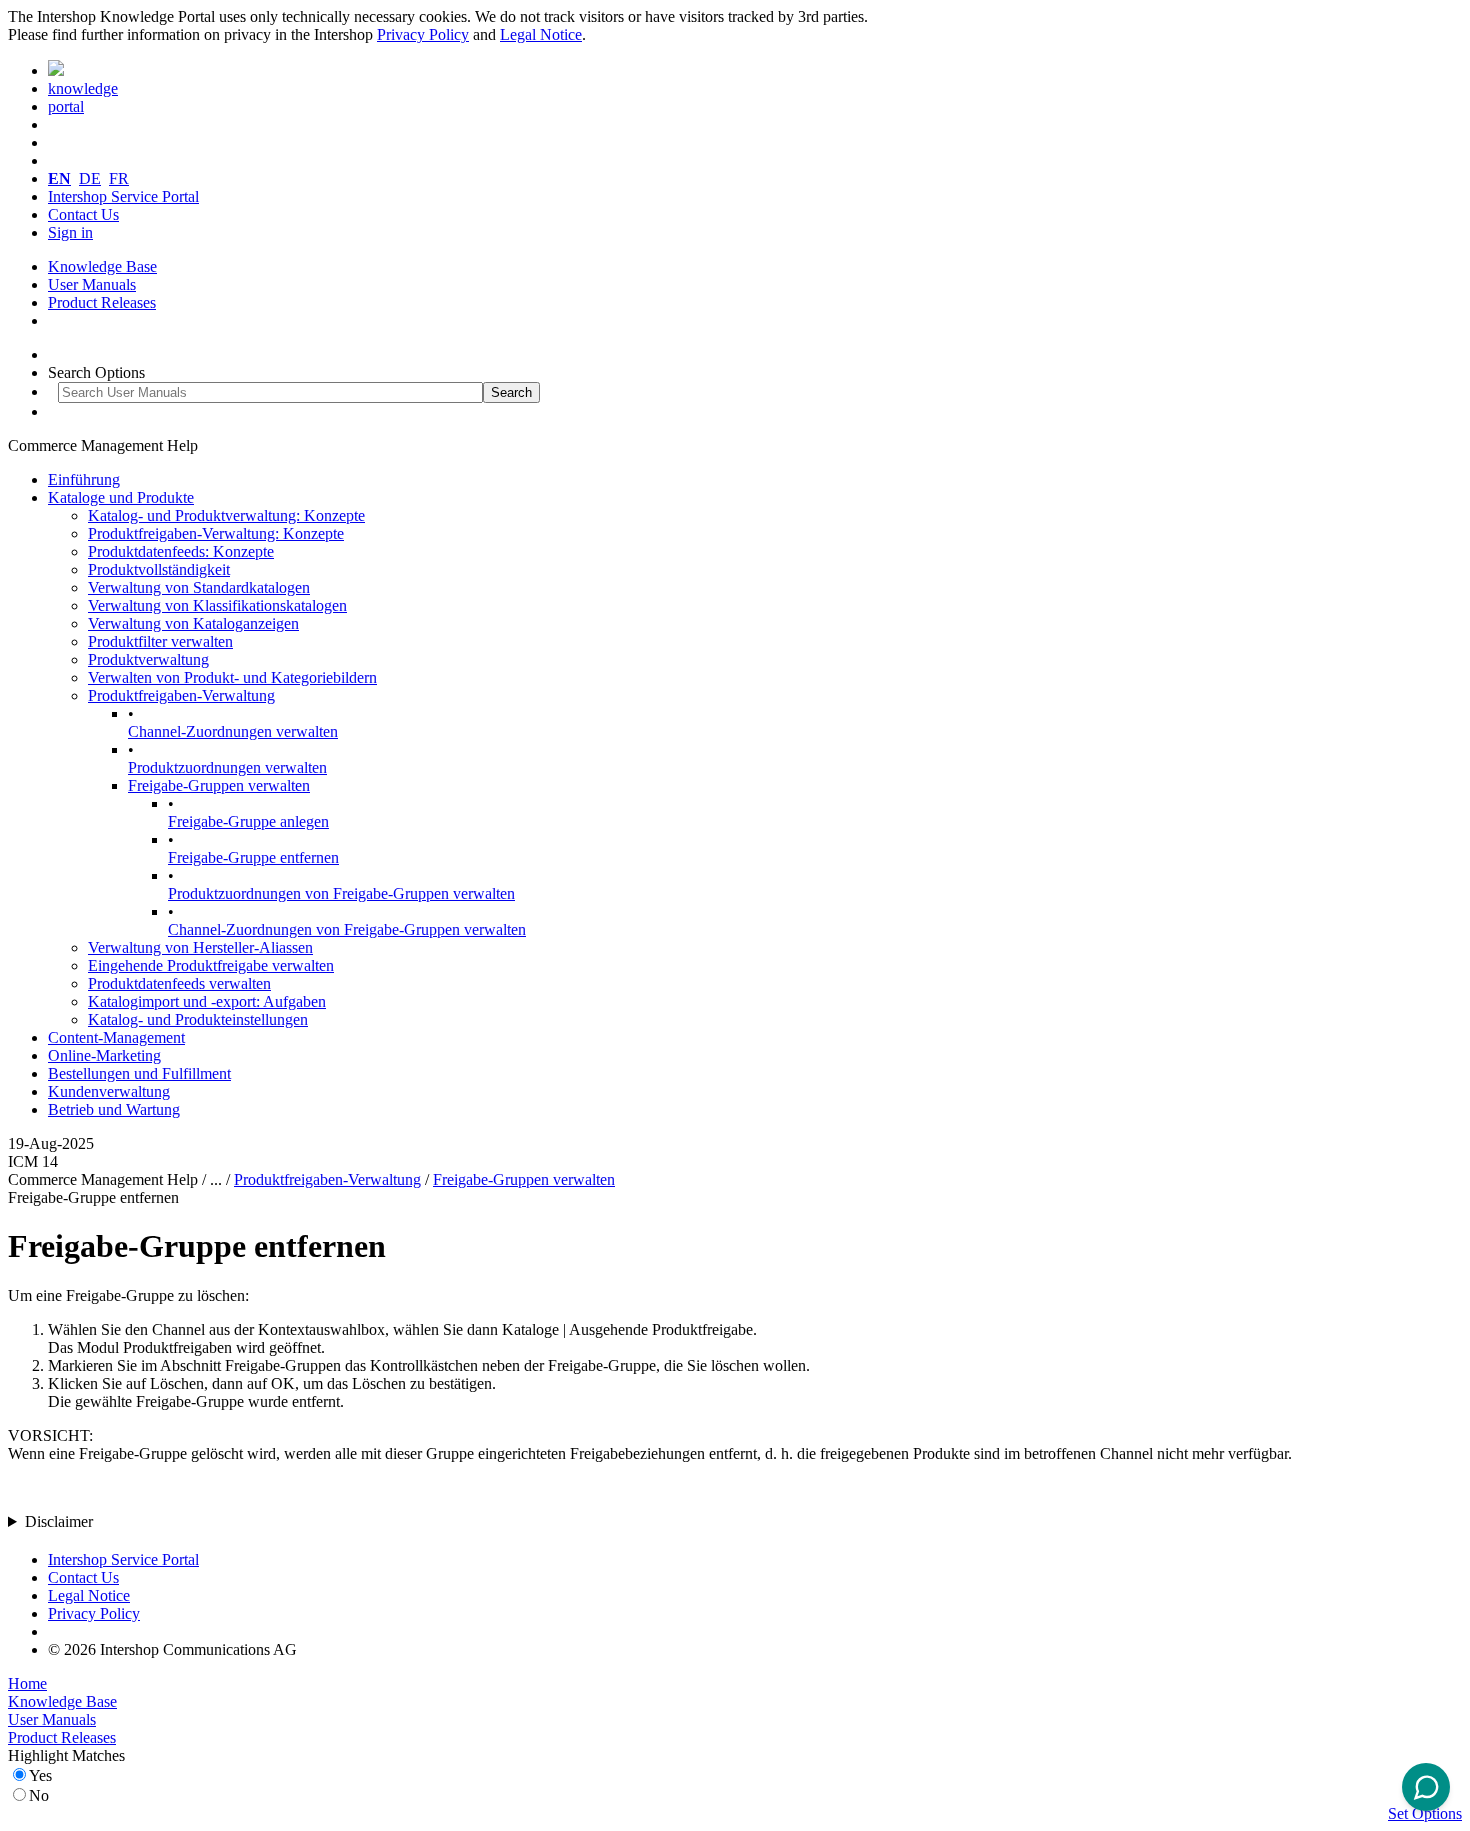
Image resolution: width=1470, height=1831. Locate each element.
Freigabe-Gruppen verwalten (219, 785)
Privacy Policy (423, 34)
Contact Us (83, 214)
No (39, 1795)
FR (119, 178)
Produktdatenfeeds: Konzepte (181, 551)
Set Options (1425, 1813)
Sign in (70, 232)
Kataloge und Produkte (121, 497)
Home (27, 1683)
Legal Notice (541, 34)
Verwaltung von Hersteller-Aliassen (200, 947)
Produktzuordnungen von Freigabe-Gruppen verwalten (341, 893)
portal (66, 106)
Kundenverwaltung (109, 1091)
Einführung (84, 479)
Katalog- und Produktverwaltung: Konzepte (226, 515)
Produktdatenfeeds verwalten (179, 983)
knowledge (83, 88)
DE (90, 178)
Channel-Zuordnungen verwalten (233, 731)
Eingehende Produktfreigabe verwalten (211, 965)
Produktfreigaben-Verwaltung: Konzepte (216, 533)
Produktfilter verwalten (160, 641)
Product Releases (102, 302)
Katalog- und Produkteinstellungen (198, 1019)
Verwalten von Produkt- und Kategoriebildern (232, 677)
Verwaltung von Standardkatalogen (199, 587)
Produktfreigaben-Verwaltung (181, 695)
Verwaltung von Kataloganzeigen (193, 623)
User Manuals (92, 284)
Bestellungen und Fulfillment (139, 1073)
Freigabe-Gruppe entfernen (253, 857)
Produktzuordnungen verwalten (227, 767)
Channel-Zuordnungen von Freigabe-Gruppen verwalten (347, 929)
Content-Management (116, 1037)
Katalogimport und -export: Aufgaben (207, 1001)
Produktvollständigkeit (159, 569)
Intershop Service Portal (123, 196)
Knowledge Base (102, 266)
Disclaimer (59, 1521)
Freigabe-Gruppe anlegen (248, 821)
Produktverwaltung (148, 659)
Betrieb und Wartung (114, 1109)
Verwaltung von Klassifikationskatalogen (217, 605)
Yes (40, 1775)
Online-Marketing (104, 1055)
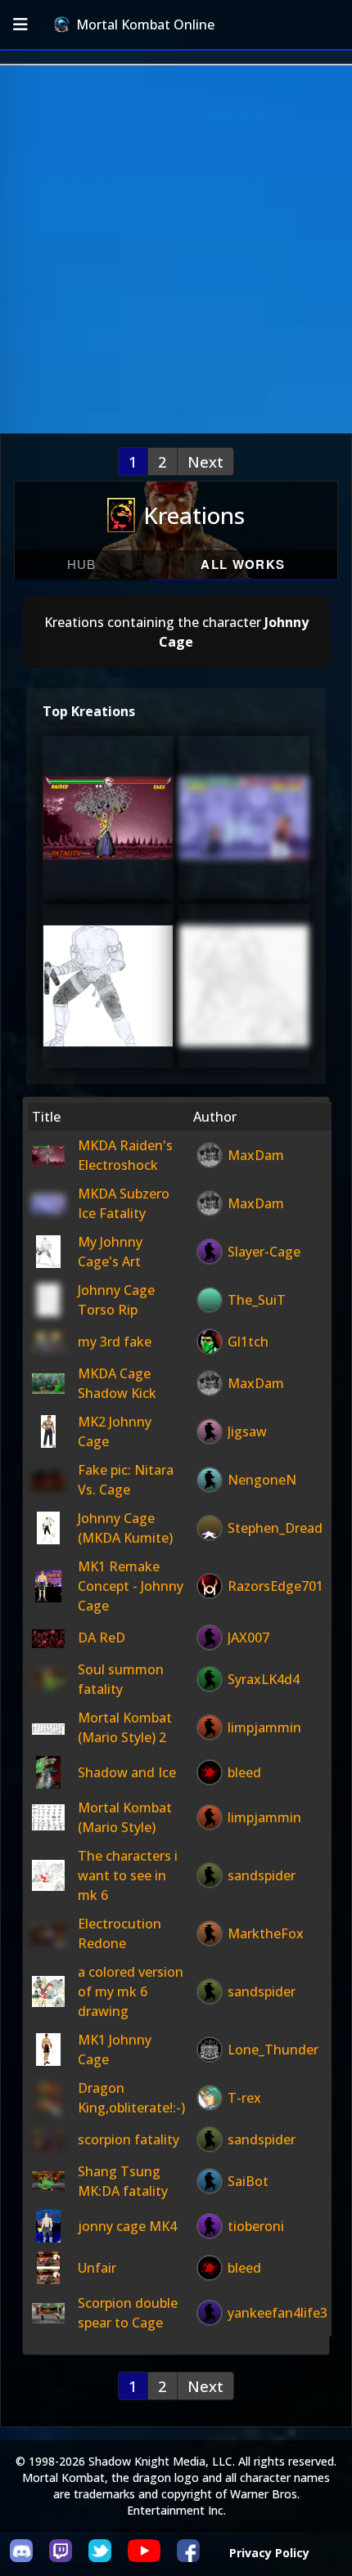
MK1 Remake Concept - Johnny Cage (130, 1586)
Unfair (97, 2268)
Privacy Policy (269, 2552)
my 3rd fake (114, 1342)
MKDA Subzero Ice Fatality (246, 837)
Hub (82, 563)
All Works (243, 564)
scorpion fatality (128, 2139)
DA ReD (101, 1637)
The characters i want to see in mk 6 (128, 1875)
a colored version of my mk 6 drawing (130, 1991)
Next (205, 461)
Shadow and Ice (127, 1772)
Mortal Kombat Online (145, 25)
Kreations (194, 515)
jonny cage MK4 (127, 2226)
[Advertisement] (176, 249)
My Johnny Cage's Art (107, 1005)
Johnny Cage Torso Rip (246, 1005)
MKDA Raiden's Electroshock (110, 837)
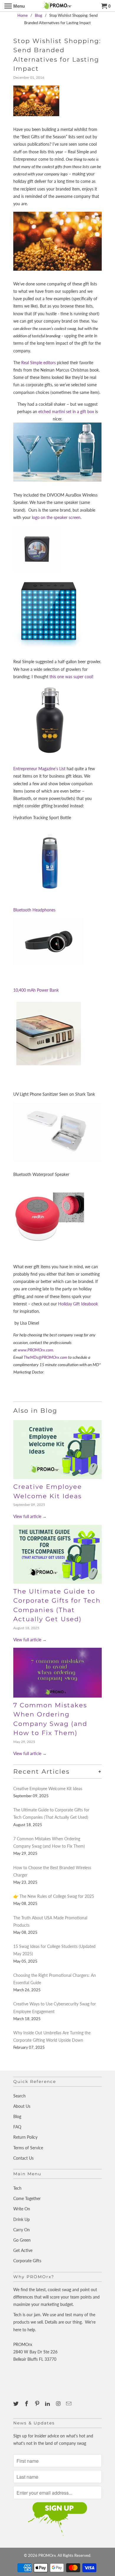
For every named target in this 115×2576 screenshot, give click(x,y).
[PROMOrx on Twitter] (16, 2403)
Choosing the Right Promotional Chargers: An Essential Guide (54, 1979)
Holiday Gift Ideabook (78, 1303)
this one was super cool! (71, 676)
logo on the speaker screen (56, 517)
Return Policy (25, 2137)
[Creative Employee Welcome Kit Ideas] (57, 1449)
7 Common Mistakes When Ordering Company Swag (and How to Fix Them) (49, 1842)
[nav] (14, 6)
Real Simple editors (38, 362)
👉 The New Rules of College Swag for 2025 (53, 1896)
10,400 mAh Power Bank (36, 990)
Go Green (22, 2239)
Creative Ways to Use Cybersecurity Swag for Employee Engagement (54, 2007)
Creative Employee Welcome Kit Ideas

┄┄┄┄┄┄

- Task requirements: All lines above between those holding "Freigabe-Gruppe entfernen (253, 857)" and "Yes (40, 1775)", inclusive, must be set down unchanged, and no other line may be included.

- Answer to the exercise:
Freigabe-Gruppe entfernen (253, 857)
Produktzuordnungen verwalten (227, 767)
Channel-Zuordnungen von Freigabe-Gruppen verwalten (347, 929)
Content-Management (116, 1037)
Katalogimport und -export: Aufgaben (207, 1001)
Produktvollständigkeit (159, 569)
Intershop Service Portal (123, 196)
Knowledge Base (102, 266)
Disclaimer (59, 1521)
Freigabe-Gruppe anlegen (248, 821)
Produktverwaltung (148, 659)
Betrieb und Wartung (114, 1109)
Verwaltung von Klassifikationskatalogen (217, 605)
Yes (40, 1775)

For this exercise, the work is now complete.